[Opening Recorded data section]

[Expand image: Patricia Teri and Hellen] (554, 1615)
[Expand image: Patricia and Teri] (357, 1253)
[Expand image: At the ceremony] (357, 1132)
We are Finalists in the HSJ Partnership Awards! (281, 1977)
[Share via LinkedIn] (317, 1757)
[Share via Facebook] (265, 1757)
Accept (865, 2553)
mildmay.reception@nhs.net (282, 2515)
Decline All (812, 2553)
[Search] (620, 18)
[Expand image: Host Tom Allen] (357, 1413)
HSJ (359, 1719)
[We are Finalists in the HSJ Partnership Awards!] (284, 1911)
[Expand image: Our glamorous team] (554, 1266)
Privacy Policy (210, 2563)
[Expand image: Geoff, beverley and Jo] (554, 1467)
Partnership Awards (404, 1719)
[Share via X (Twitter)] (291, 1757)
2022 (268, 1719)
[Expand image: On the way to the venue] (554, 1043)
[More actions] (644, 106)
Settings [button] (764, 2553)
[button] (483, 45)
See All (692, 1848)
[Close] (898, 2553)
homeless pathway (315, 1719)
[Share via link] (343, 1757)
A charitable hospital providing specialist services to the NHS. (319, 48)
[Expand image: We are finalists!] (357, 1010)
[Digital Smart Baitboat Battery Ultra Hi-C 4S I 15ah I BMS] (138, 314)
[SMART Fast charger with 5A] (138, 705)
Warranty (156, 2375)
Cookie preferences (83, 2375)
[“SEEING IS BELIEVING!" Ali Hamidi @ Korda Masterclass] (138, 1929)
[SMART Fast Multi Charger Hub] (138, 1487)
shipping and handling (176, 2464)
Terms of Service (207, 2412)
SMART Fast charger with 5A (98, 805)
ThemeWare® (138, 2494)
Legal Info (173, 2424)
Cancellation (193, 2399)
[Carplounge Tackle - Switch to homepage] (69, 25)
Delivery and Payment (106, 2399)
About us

[Closing Recorded data section]

* _Problem to solve_:
Your response must be one number, namely how many lines of the data contain the string "Expand".

* _Exercise response_:
8